The ruling effectively rejected Scholten's framing that Holcomb was too unstable to be around the children. The judge didn't bar contact. He didn't grant Scholten sole custody. He put Holcomb back in the house and gave him responsibility for the boys during the weeks their mother was in D.C.

That's a significant outcome. Scholten's filing had painted Holcomb as a man in the grip of a mental health crisis, someone whose behavior was "erratic and threatening," someone the children weren't "ready to see." The judge looked at the competing claims and landed on shared custody with Holcomb as the primary caretaker during the school week. The gap between Scholten's allegations and the court's actual ruling speaks for itself.

Congress has seen no shortage of personal scandals spilling into public view. House leadership has repeatedly scrambled to manage fallout when members' private conduct becomes a political liability.

A public statement, carefully worded

Earlier this month, Scholten addressed the divorce publicly for the first time, posting on X: "I have grown an extra chamber in my heart for moms and dads out there who have had to go through this." She added: "It goes without saying that this is a deeply personal matter."

Neither Scholten's nor Holcomb's lawyers returned requests for comment on Monday.

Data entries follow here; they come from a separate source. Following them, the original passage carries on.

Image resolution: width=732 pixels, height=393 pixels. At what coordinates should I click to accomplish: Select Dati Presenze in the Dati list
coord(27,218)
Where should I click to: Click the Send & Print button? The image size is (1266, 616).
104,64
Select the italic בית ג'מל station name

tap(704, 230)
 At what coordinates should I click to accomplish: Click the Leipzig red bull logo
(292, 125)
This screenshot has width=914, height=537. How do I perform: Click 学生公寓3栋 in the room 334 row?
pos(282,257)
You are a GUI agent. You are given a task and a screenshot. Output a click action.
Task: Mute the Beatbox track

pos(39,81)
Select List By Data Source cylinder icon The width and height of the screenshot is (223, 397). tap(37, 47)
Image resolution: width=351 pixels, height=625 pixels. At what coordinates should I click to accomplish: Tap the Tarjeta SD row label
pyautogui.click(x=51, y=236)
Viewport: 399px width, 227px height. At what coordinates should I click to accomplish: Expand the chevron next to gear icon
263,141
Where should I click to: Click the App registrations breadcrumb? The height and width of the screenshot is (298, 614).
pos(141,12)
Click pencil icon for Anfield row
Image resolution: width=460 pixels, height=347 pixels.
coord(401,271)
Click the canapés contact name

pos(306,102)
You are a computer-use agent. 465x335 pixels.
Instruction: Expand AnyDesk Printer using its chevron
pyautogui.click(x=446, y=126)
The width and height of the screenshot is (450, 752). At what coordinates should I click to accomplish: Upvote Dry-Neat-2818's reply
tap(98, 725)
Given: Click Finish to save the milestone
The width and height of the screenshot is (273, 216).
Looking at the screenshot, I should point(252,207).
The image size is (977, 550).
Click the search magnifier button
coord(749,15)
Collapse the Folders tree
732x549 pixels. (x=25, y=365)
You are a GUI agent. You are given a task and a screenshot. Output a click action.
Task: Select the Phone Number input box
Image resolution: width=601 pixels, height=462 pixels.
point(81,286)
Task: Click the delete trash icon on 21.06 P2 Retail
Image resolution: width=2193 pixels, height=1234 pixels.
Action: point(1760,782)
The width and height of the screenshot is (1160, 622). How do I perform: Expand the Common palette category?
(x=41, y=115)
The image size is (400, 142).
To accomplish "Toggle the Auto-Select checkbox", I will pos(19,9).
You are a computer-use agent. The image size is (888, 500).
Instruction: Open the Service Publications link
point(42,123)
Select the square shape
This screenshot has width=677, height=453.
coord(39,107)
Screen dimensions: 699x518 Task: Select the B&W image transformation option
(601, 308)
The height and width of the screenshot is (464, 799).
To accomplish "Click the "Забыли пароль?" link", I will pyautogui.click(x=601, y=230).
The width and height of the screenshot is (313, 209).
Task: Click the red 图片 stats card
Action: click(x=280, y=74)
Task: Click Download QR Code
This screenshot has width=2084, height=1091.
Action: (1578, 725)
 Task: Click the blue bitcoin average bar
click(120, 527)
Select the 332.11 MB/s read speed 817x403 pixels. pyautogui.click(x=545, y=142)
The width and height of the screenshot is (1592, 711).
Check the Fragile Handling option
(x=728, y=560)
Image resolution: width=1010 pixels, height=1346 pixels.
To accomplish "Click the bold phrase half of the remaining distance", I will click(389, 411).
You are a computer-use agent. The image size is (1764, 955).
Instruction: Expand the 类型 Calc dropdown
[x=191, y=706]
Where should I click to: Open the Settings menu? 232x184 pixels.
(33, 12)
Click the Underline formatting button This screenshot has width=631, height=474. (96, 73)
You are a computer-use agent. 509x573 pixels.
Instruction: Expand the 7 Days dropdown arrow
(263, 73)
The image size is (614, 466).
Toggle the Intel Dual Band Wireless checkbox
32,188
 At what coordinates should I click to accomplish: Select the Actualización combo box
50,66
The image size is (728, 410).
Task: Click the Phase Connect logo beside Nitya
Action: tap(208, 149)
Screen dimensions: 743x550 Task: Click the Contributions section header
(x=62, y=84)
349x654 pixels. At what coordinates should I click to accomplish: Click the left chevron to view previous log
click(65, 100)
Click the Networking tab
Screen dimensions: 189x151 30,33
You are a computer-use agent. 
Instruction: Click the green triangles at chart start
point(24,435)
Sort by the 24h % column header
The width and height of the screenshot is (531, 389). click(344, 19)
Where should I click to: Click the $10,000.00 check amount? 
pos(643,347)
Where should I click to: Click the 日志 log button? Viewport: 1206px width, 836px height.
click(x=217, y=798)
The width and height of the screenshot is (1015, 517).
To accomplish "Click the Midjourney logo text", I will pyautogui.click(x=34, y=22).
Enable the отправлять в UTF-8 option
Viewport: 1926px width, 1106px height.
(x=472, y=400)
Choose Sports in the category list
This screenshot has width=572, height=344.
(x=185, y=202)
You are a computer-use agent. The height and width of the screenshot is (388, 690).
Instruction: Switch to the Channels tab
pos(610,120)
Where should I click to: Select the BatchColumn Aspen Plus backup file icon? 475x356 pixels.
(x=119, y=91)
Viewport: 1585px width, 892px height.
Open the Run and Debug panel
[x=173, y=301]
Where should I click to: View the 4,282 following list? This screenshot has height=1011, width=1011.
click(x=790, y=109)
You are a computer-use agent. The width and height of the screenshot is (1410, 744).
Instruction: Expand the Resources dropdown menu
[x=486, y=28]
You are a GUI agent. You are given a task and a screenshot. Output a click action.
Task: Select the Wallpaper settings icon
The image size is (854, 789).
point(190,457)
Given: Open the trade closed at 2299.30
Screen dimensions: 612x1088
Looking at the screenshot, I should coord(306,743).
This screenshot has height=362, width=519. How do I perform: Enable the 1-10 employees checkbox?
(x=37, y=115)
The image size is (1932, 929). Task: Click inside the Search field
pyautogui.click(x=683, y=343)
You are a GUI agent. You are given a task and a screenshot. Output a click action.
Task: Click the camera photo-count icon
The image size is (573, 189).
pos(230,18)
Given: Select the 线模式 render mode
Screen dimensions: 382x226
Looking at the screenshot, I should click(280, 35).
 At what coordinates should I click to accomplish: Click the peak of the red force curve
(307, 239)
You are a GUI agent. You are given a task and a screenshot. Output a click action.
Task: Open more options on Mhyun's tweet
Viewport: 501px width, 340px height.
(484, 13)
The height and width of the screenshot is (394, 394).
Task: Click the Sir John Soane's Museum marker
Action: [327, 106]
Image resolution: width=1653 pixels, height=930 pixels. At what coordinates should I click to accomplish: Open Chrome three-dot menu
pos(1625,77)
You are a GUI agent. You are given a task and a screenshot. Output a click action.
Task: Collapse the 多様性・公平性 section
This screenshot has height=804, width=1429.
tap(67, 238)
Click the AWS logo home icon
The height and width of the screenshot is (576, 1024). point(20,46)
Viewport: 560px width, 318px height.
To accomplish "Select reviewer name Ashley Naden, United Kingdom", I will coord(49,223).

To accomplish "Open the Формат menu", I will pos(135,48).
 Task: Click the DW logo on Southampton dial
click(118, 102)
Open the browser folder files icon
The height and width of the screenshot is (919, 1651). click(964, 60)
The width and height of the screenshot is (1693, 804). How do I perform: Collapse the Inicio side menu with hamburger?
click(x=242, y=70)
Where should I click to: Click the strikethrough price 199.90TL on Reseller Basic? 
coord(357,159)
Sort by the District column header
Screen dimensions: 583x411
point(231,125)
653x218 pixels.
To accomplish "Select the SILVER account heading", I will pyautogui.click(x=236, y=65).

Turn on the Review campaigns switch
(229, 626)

Scholten, 44, is a Grand Rapids native, a former social worker, and a former immigration attorney in the Obama administration. She is running for a third term representing Michigan's 3rd Congressional District in November. The divorce case remains ongoing.

The political stakes are real. Michigan's 3rd is a competitive district, and Scholten's legal team made no secret of the fact that the divorce filings could be weaponized against her. But that's an argument for managing a campaign, not for sealing a court record. Voters in a competitive district have a right to know what their representative is doing in court, especially when the representative's own lawyer admits the information could change how people vote.

The broader question isn't whether divorce is embarrassing. It often is. The question is whether elected officials get to use their status to hide court proceedings that would be public for anyone else. Recent congressional scandals have tested the limits of institutional accountability, and the answer keeps coming back the same: the public's right to know doesn't shrink because the person involved holds a title.

Judge Delange got it right when he refused to seal the case. And the contents of the filings, the competing accusations, the custody fight, the financial requests, the mental health allegations that didn't hold up to a judge's scrutiny, are exactly the kind of information voters deserve to weigh for themselves.

Scholten's effort to suppress these records wasn't about privacy. It was about a member of Congress asking for special treatment that no ordinary citizen would receive. The judge saw through it. Voters should, too.

When your own lawyer's best argument for secrecy is that the truth might cost you an election, the public has its answer about what transparency is worth.